Пуанты, балетки и алая туника, давным-давно уложенные в пакет, ждали у порога. Сердце колотилось бешено и радостно. Больше всего надежд, конечно же, внушали слова «фундаментальная хореографическая подготовка». Мне представлялся прекрасный особняк в центре города, белые перила и мраморные колонны. Огромная зала с зеркалами и хрустальными люстрами. Обязательно утонченная и элегантная женщина- администратор, знающая толк в классическом балете…
Да, это наверняка что-нибудь вроде камерного театра со специфическим репертуаром, построенным на классических дивертисментах и хореографических миниатюрах. Театра со своей постоянной и верной публикой. С цветами в белых фарфоровых вазах и нежными, прозрачными занавесками. Со свечами на рояле, в конце концов, и мягкими коврами в холле…

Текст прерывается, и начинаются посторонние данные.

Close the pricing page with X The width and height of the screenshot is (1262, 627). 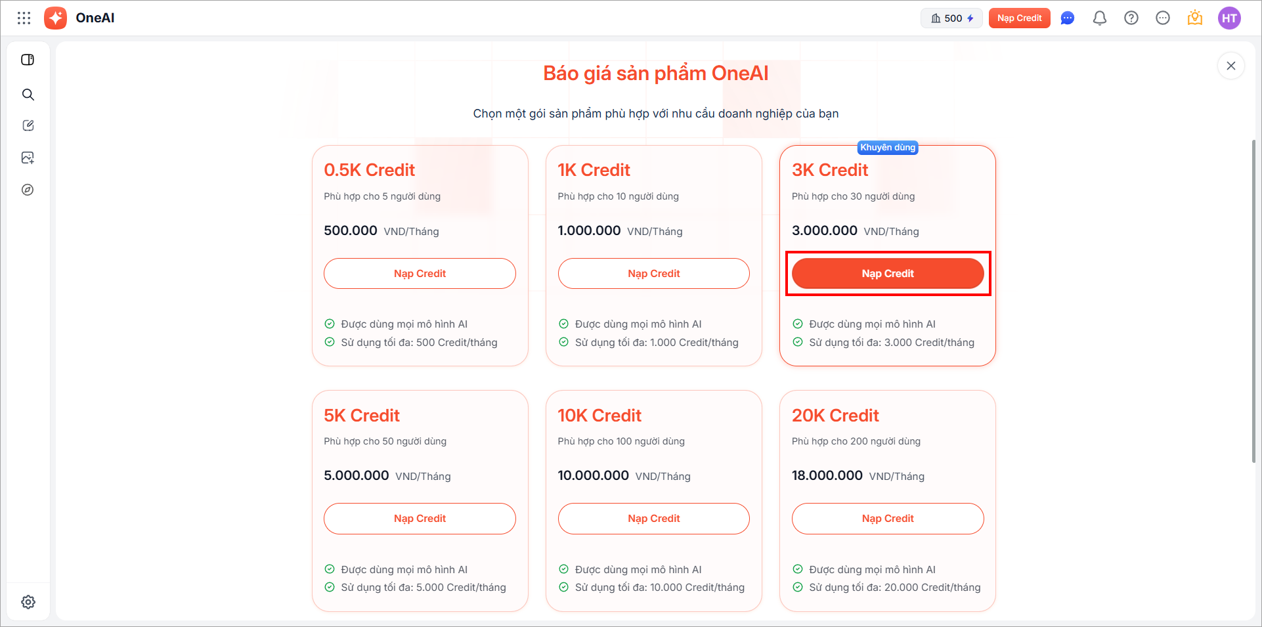tap(1230, 66)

Мягкие ковры оказались единственным совпавшим пунктом. Двери были совсем не дубовыми, а стеклянными. Вместо цветов в вазах — банальная композиция с претензией на изысканность зимнего сада. И каменный грот с неправдоподобно пушистым мхом, и особенно золотые рыбки, сонно плавающие в воде, — все это вызывало чувство неловкости за дизайнеров.
А когда пепельно-русая девушка, сидящая за компьютером, в ответ на мое «здравствуйте» только нервно повела плечами, мне и вовсе стало не по себе. Да, секретаршу, вероятно, уже успели достать мои потенциальные соперницы, которых набралось в комнате человек сорок. Да, на ней был розовый и, по всей видимости, настоящий костюм от «Тома Клайма». Но все равно оснований для такого поведения было непростительно мало.

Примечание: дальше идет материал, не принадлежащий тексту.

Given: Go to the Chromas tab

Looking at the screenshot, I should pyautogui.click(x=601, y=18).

Зато желающих получить работу, наверное, слишком много. Никто не знал, скольких человек примут. На соседок в основном поглядывали недружелюбно. Все нервничали. Периодически бегали курить. Возвращались, окатывая стоящих вдоль стен густым запахом табака и духов.
Я мысленно выделила десятку самых перспективных и с удовлетворением причислила себя к их числу. И дело было не в скромности или, наоборот, отсутствии оной. Основная масса девиц откровенно страдала или избыточным весом, или кривизной ног. Особенно выделялась одна, с могучим бюстом, широкими бедрами и молочно-белой кожей. По сравнению с ней толстуха Вероничка Артемова казалась просто невесомой тростинкой.

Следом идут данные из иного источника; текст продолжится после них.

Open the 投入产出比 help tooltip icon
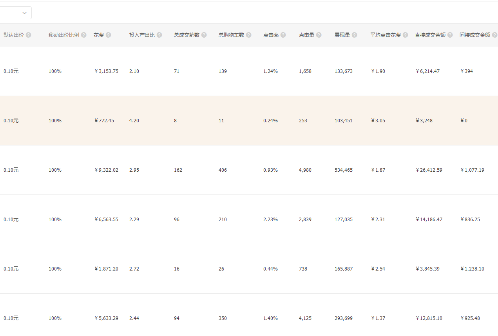 159,35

Каково же было мое удивление, когда девица, выйдя из зала, где проходил отбор, заявила:
— Приняли. С завтрашнего дня репетиции.
Причем вид у нее был такой, словно это само собой разумелось и ничего другого просто не могло произойти.
Я еще раз прислушалась к звукам, доносившимся из-за дверей. Музыка немного напоминала по стилю мистическую «Кармину Бурану» Карла Орфа. Это была почти классика. Но фигура удаляющейся счастливицы никак не напоминала воздушный силуэт классической танцовщицы. Вместе со мной ее проводили завистливыми взглядами еще две девчонки, стоящие у двери.
— Музыка, кстати, знаешь на что похожа? — вполголоса заметила одна, убирая комочек туши из уголка глаза. — Помнишь рекламу копировальной техники? Там еще колдун такой вылазит. И вороны, вороны!.. В общем, жуть.
А мне совершенно некстати вспомнились строчки объявления, в которых говорилось про фундаментальную классическую подготовку…
Минут через сорок подошла моя очередь.
— Суслова… — хмыкнула секретарша, вглядываясь в список. — Суслова, в зал, пожалуйста. Танеевой приготовиться.
Я вошла и обомлела. Это был самый обычный дансинг с маленькой эстрадой, кучей аппаратуры и столиками вдоль стен. В дальнем углу располагался бар с напитками. А за одним из столиков сидели трое молодых людей с почти одинаковыми короткими стрижками. На одном из них был модный темный френч, на двух других — не менее модные темные рубахи со стоечками и золотой вышивкой.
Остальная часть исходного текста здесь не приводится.